What to produce: Copy every line of the following data that includes the string "will".

(Saved entries)
================================
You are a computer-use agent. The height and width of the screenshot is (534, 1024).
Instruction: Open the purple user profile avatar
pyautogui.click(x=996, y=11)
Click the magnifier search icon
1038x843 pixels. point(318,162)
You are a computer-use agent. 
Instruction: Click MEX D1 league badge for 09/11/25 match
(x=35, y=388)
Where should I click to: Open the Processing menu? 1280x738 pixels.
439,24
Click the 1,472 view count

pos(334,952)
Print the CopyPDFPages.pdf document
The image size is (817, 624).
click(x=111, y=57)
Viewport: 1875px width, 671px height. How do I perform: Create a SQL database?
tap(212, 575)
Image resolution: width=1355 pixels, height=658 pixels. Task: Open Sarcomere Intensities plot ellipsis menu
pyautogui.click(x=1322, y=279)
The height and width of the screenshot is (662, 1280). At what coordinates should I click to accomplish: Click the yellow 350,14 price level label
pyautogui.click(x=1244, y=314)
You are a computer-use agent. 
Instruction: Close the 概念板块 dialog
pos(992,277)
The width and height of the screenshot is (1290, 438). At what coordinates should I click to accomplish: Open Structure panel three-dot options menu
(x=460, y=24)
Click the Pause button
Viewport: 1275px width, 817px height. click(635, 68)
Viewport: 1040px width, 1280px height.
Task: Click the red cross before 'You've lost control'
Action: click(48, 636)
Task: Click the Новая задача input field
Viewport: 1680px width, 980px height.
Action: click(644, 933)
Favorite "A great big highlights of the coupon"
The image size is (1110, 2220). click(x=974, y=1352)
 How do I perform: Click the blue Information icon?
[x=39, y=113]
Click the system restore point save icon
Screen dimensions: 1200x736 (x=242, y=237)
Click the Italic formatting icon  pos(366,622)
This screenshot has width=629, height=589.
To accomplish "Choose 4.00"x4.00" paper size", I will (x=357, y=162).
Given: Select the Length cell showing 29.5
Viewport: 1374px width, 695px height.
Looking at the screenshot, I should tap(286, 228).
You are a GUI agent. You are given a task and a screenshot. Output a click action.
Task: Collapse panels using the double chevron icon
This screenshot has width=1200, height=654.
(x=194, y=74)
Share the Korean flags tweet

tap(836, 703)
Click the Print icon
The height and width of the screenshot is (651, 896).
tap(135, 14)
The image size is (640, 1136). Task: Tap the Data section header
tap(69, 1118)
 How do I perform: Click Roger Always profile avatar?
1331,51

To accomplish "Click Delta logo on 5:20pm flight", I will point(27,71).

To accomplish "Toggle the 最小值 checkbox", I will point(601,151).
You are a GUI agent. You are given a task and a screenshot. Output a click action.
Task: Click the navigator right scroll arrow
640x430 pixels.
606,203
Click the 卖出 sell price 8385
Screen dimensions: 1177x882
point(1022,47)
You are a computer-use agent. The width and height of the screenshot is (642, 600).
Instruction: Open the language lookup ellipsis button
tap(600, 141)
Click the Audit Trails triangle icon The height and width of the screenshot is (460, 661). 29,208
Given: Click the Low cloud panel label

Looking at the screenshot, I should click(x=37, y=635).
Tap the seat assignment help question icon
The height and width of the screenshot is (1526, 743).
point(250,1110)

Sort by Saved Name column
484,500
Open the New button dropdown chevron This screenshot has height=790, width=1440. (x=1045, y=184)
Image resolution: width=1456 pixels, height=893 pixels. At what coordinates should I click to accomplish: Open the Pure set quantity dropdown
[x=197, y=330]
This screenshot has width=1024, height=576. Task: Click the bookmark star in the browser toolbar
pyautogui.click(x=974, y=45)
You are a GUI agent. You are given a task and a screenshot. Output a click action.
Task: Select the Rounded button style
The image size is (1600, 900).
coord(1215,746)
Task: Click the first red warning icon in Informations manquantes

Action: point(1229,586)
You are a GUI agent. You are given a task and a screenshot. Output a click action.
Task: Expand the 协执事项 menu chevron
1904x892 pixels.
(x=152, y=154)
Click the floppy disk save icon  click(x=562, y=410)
================================
Problem solution:
To accomplish "Choose 4.00"x4.00" paper size", I will (x=357, y=162).
To accomplish "Click Delta logo on 5:20pm flight", I will point(27,71).
To accomplish "Toggle the 最小值 checkbox", I will point(601,151).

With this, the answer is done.